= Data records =
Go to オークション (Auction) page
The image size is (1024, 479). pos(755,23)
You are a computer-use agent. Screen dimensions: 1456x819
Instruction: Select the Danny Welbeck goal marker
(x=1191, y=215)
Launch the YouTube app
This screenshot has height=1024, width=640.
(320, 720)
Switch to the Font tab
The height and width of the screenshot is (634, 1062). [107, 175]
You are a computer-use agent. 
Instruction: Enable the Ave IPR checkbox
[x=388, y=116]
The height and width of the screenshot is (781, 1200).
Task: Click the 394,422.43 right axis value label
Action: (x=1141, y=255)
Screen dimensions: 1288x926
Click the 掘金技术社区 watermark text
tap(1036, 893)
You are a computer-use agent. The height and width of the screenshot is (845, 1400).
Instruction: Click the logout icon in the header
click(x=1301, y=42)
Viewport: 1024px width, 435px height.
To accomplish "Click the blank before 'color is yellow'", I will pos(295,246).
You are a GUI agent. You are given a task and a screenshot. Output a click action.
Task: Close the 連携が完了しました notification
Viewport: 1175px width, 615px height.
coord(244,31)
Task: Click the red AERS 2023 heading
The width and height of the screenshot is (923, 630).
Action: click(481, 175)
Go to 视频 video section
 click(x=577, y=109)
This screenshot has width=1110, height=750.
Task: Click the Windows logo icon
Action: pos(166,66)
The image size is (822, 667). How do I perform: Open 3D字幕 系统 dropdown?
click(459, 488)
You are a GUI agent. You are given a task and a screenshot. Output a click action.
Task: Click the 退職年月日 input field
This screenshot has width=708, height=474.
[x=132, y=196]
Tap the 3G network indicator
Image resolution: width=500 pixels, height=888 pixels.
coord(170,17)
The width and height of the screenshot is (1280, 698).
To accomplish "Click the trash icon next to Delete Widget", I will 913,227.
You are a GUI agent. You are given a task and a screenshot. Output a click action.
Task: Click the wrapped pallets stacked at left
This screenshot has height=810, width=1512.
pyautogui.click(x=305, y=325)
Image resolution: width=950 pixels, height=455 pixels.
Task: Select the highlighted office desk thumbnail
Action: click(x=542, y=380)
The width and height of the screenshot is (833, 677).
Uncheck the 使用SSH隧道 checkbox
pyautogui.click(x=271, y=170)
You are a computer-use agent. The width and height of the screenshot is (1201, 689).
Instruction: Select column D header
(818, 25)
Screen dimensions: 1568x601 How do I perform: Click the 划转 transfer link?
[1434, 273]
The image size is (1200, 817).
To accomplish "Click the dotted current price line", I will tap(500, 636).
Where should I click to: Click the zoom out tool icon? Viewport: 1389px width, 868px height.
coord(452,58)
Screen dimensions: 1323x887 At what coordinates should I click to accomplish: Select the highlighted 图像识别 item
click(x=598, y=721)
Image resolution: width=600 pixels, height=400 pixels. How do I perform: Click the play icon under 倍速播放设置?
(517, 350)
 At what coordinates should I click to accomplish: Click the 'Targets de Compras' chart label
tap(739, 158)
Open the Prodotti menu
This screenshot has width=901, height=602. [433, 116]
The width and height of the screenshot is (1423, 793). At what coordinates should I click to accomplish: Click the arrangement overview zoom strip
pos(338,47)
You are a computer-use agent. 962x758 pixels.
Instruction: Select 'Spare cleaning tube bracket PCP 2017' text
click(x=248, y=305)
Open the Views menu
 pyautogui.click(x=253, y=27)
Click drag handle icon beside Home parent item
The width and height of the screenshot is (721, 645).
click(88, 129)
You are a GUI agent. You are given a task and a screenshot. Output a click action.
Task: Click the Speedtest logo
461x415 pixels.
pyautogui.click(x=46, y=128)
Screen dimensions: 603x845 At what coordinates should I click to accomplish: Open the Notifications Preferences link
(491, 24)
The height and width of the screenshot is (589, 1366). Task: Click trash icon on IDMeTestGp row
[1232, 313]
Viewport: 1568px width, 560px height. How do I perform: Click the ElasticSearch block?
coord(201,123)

= Problem to solve =
What you should do is return the records above exactly, leaving nothing out.

= Answer section =
Go to オークション (Auction) page
The image size is (1024, 479). pos(755,23)
You are a computer-use agent. Screen dimensions: 1456x819
Instruction: Select the Danny Welbeck goal marker
(x=1191, y=215)
Launch the YouTube app
This screenshot has height=1024, width=640.
(320, 720)
Switch to the Font tab
The height and width of the screenshot is (634, 1062). [107, 175]
You are a computer-use agent. 
Instruction: Enable the Ave IPR checkbox
[x=388, y=116]
The height and width of the screenshot is (781, 1200).
Task: Click the 394,422.43 right axis value label
Action: (x=1141, y=255)
Screen dimensions: 1288x926
Click the 掘金技术社区 watermark text
tap(1036, 893)
You are a computer-use agent. The height and width of the screenshot is (845, 1400).
Instruction: Click the logout icon in the header
click(x=1301, y=42)
Viewport: 1024px width, 435px height.
To accomplish "Click the blank before 'color is yellow'", I will pos(295,246).
You are a GUI agent. You are given a task and a screenshot. Output a click action.
Task: Close the 連携が完了しました notification
Viewport: 1175px width, 615px height.
coord(244,31)
Task: Click the red AERS 2023 heading
The width and height of the screenshot is (923, 630).
Action: click(481, 175)
Go to 视频 video section
 click(x=577, y=109)
This screenshot has width=1110, height=750.
Task: Click the Windows logo icon
Action: pos(166,66)
The image size is (822, 667). How do I perform: Open 3D字幕 系统 dropdown?
click(459, 488)
You are a GUI agent. You are given a task and a screenshot. Output a click action.
Task: Click the 退職年月日 input field
This screenshot has width=708, height=474.
[x=132, y=196]
Tap the 3G network indicator
Image resolution: width=500 pixels, height=888 pixels.
coord(170,17)
The width and height of the screenshot is (1280, 698).
To accomplish "Click the trash icon next to Delete Widget", I will 913,227.
You are a GUI agent. You are given a task and a screenshot. Output a click action.
Task: Click the wrapped pallets stacked at left
This screenshot has height=810, width=1512.
pyautogui.click(x=305, y=325)
Image resolution: width=950 pixels, height=455 pixels.
Task: Select the highlighted office desk thumbnail
Action: click(x=542, y=380)
The width and height of the screenshot is (833, 677).
Uncheck the 使用SSH隧道 checkbox
pyautogui.click(x=271, y=170)
You are a computer-use agent. The width and height of the screenshot is (1201, 689).
Instruction: Select column D header
(818, 25)
Screen dimensions: 1568x601 How do I perform: Click the 划转 transfer link?
[1434, 273]
The image size is (1200, 817).
To accomplish "Click the dotted current price line", I will tap(500, 636).
Where should I click to: Click the zoom out tool icon? Viewport: 1389px width, 868px height.
coord(452,58)
Screen dimensions: 1323x887 At what coordinates should I click to accomplish: Select the highlighted 图像识别 item
click(x=598, y=721)
Image resolution: width=600 pixels, height=400 pixels. How do I perform: Click the play icon under 倍速播放设置?
(517, 350)
 At what coordinates should I click to accomplish: Click the 'Targets de Compras' chart label
tap(739, 158)
Open the Prodotti menu
This screenshot has width=901, height=602. [433, 116]
The width and height of the screenshot is (1423, 793). At what coordinates should I click to accomplish: Click the arrangement overview zoom strip
pos(338,47)
You are a computer-use agent. 962x758 pixels.
Instruction: Select 'Spare cleaning tube bracket PCP 2017' text
click(x=248, y=305)
Open the Views menu
 pyautogui.click(x=253, y=27)
Click drag handle icon beside Home parent item
The width and height of the screenshot is (721, 645).
click(88, 129)
You are a GUI agent. You are given a task and a screenshot. Output a click action.
Task: Click the Speedtest logo
461x415 pixels.
pyautogui.click(x=46, y=128)
Screen dimensions: 603x845 At what coordinates should I click to accomplish: Open the Notifications Preferences link
(491, 24)
The height and width of the screenshot is (589, 1366). Task: Click trash icon on IDMeTestGp row
[1232, 313]
Viewport: 1568px width, 560px height. How do I perform: Click the ElasticSearch block?
coord(201,123)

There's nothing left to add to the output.